Please, without any pictures, set down exactly the part of the listing below that opens with the line containing "Given: Click the" and closes with the line containing "The image size is (1865, 926).".

#####

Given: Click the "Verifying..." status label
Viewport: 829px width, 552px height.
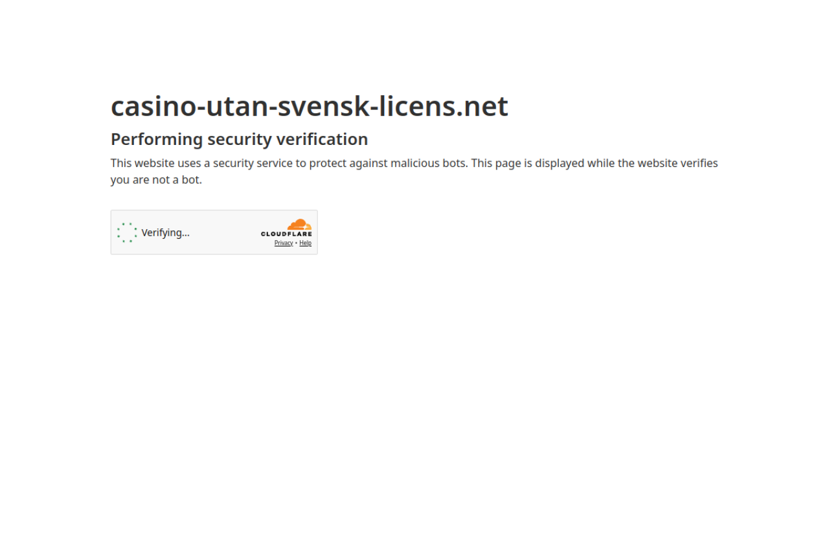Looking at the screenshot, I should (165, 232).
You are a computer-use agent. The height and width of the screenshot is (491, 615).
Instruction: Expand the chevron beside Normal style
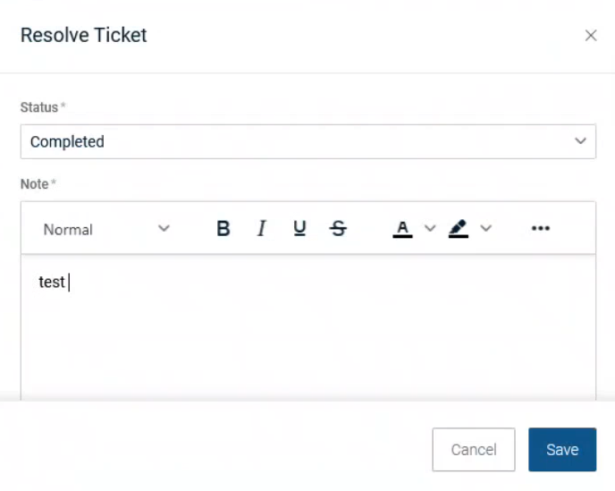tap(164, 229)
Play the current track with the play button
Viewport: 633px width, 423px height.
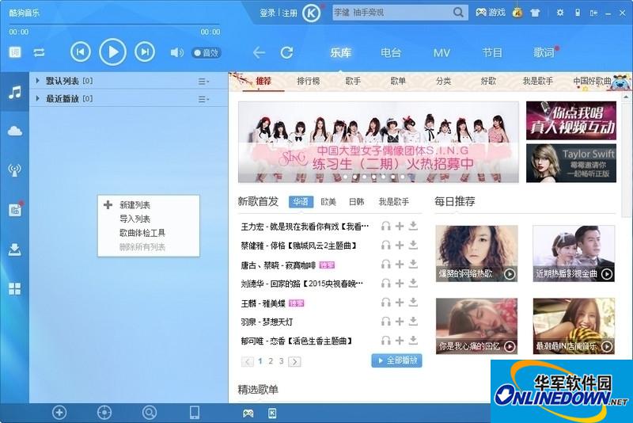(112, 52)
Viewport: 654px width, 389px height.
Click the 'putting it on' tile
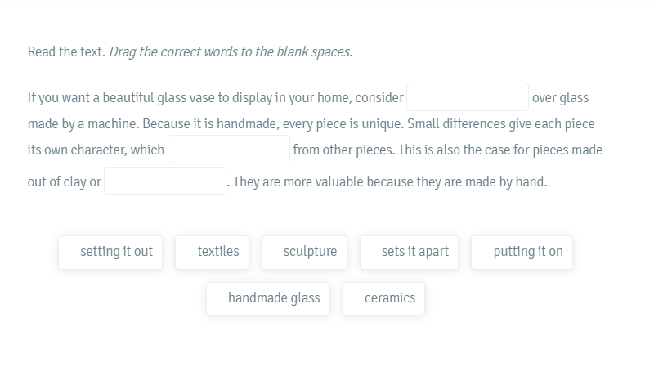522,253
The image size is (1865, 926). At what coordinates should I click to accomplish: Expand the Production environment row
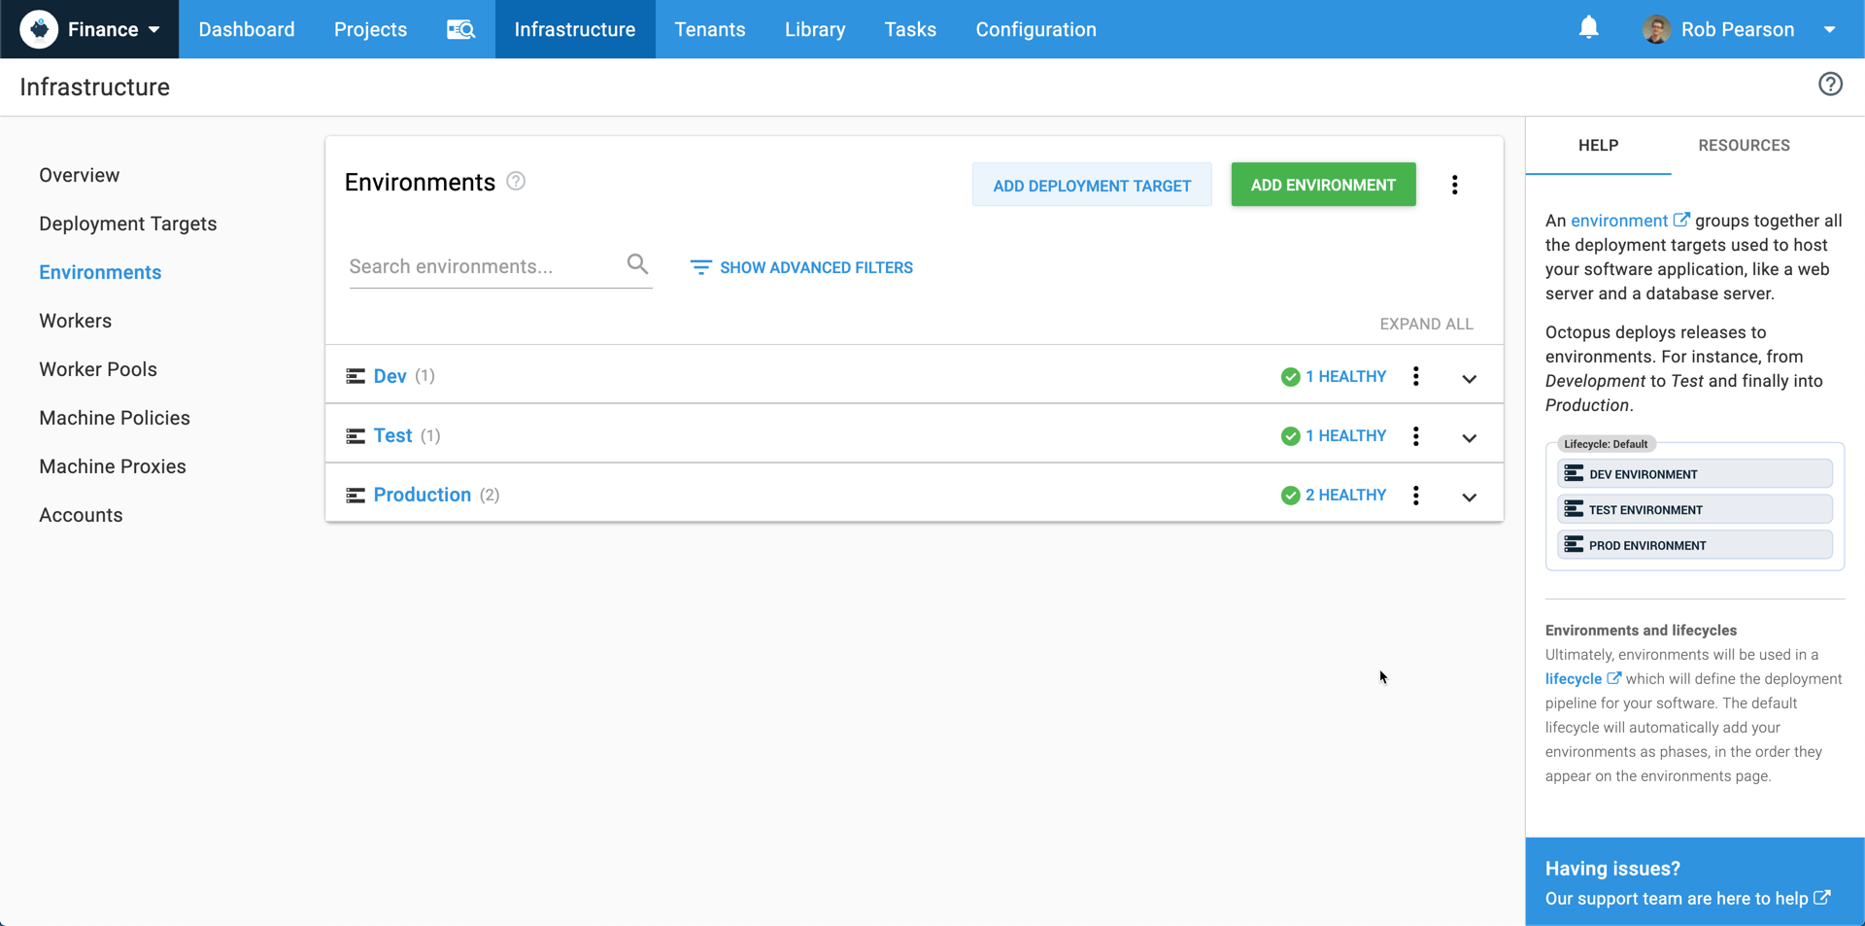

#####

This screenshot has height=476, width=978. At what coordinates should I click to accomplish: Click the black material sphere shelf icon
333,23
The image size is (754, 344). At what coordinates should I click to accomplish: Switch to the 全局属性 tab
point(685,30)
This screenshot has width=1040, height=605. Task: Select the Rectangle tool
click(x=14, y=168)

#####

▶ [Task response]
Given: Click the "Verifying..." status label
Viewport: 829px width, 552px height.
Looking at the screenshot, I should (165, 232).
You are a computer-use agent. The height and width of the screenshot is (491, 615).
Instruction: Expand the chevron beside Normal style
tap(164, 229)
Play the current track with the play button
Viewport: 633px width, 423px height.
(112, 52)
Viewport: 654px width, 389px height.
Click the 'putting it on' tile
522,253
The image size is (1865, 926). At what coordinates should I click to accomplish: Expand the Production environment row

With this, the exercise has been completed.